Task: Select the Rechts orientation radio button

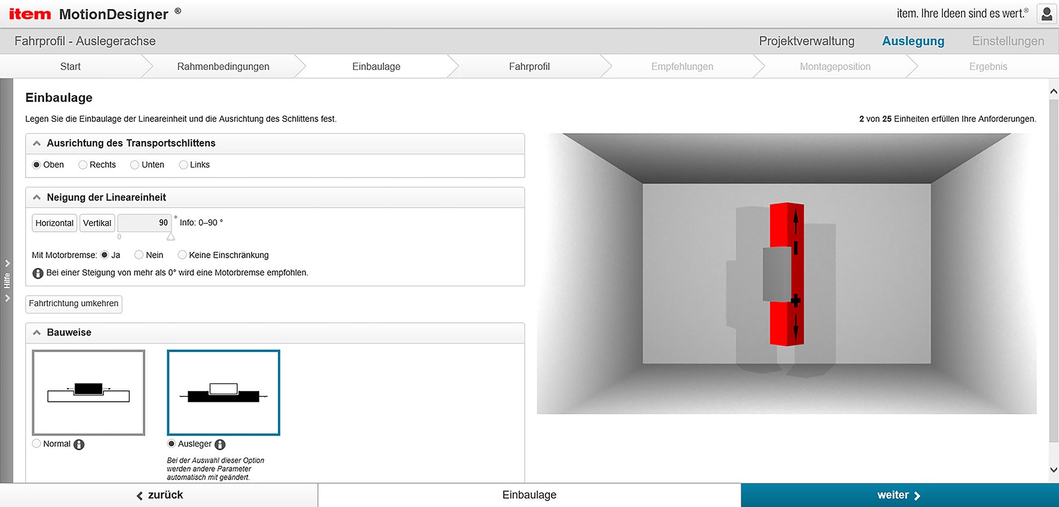Action: click(x=83, y=165)
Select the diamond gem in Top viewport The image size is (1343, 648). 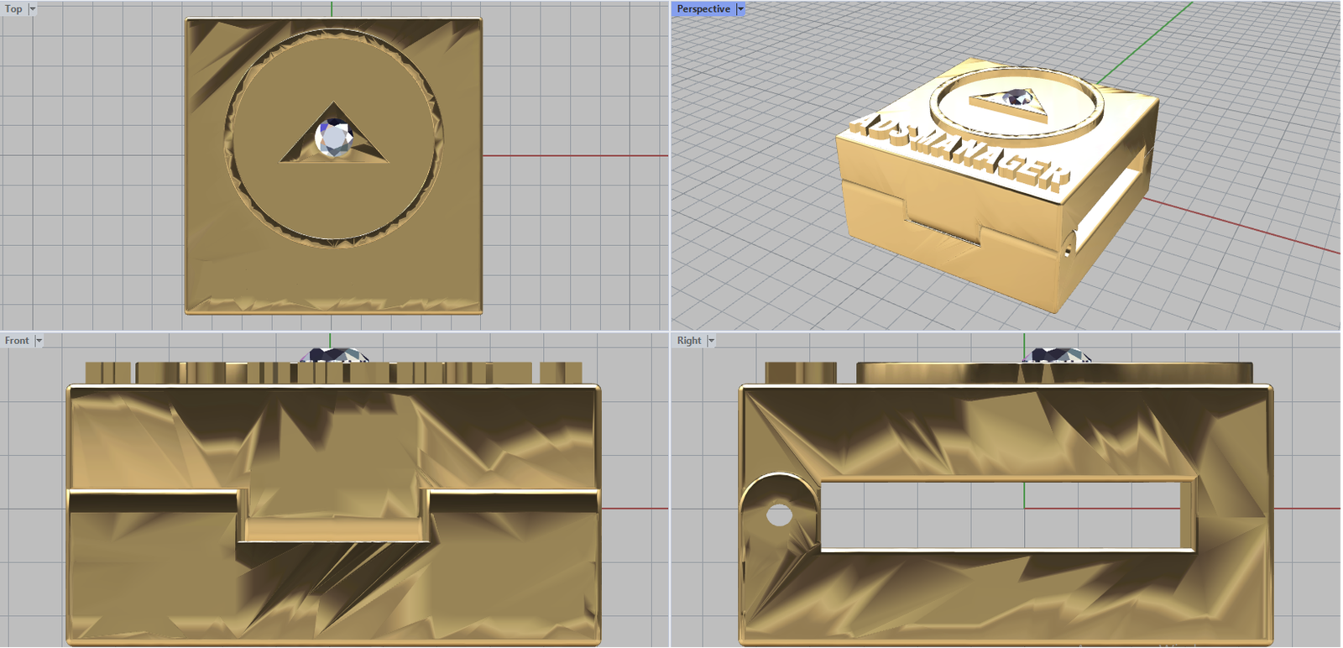(334, 138)
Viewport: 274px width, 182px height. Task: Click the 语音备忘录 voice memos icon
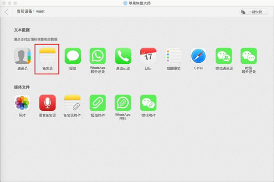pyautogui.click(x=48, y=103)
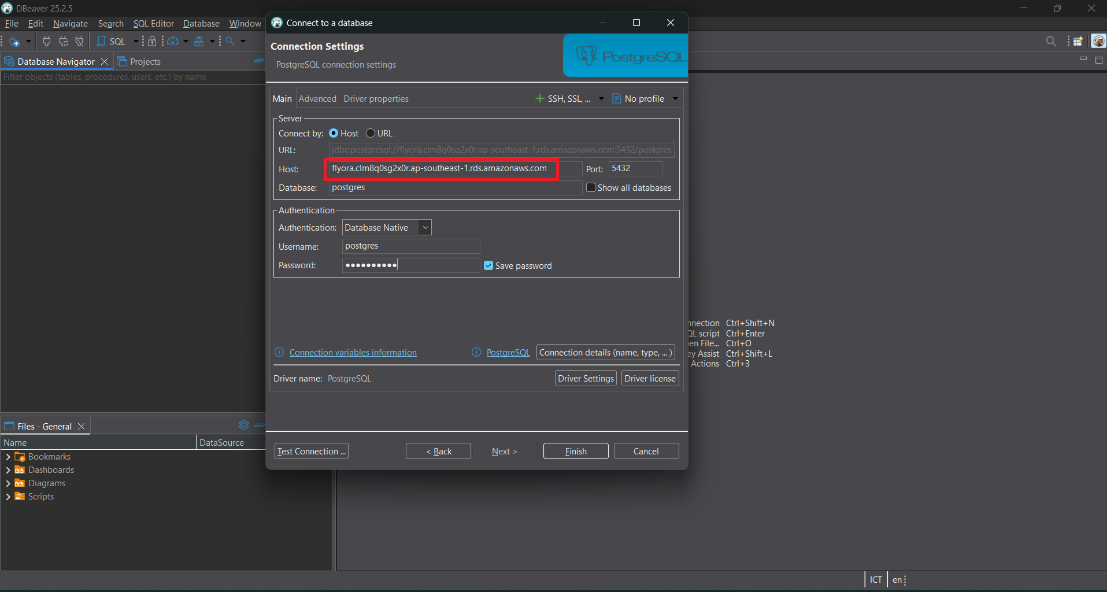Uncheck the Save password checkbox

click(488, 266)
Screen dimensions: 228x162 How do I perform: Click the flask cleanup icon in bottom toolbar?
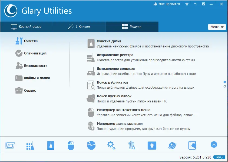pos(50,145)
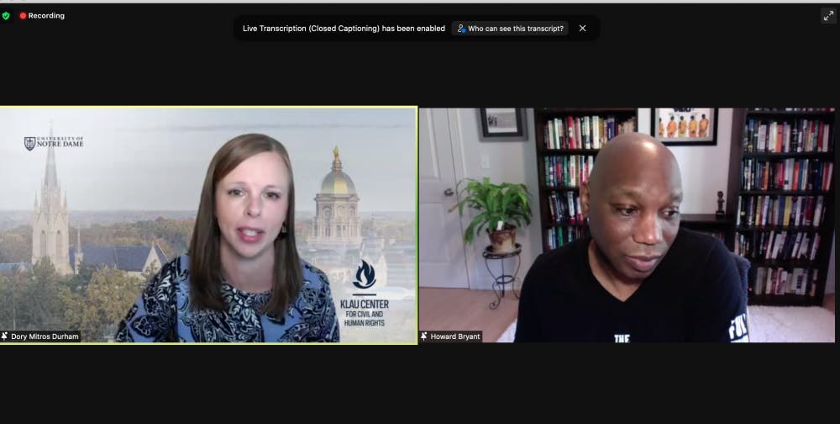Click the people icon on transcript button
Viewport: 840px width, 424px height.
tap(461, 28)
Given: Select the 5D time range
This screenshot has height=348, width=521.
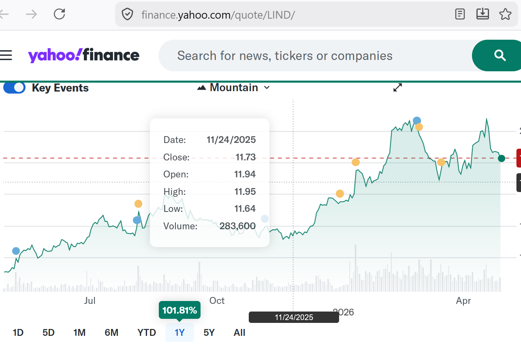Looking at the screenshot, I should click(x=49, y=333).
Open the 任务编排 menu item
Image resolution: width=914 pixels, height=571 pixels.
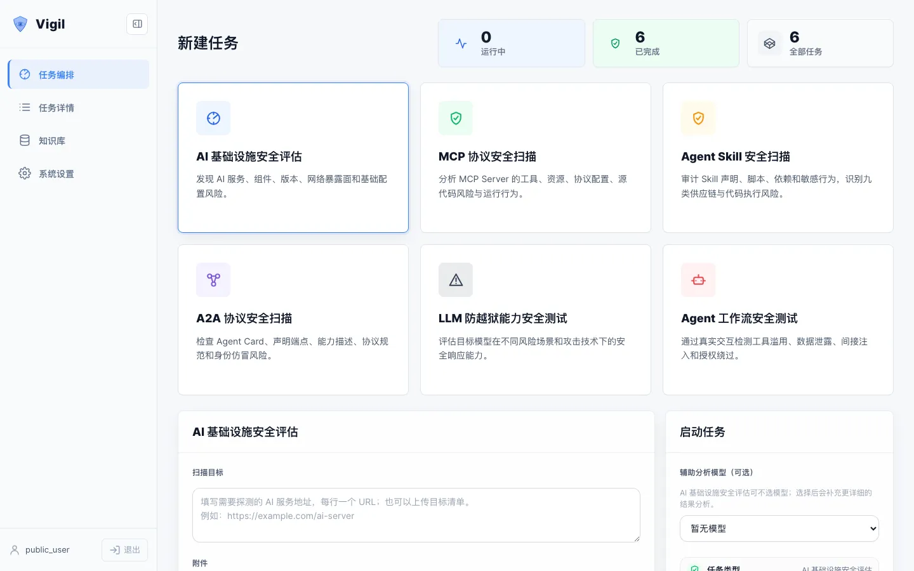click(x=79, y=74)
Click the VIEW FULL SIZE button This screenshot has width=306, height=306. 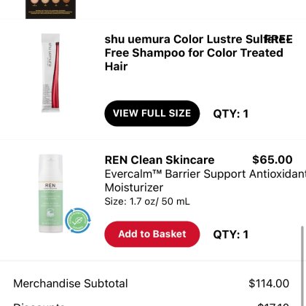coord(152,113)
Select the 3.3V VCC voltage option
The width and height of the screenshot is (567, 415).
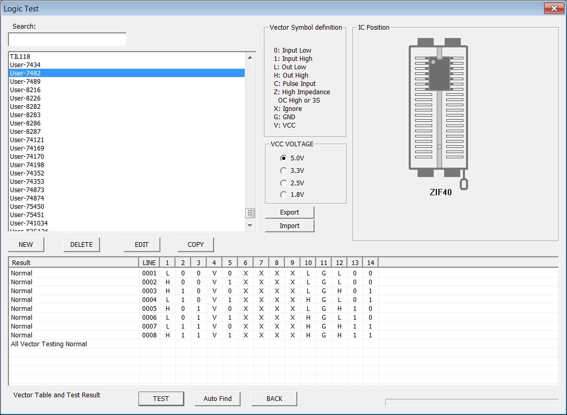(292, 171)
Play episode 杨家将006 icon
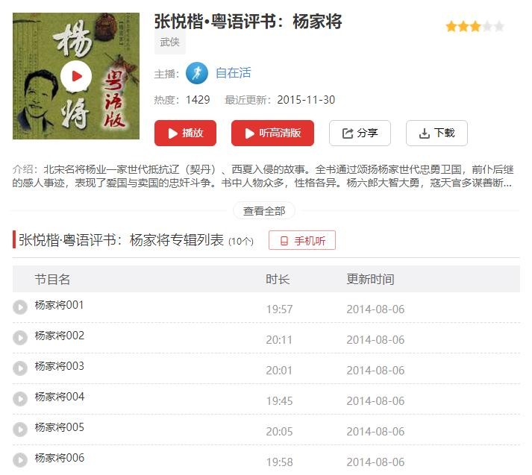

-----

Task goal:
At the line containing "Select the 3.3V VCC voltage option", begin reproducing the entries word for word, and continue through their last line. Leave out the pictures.

Exercise solution:
Select the 3.3V VCC voltage option
The width and height of the screenshot is (567, 415).
(292, 171)
Play episode 杨家将006 icon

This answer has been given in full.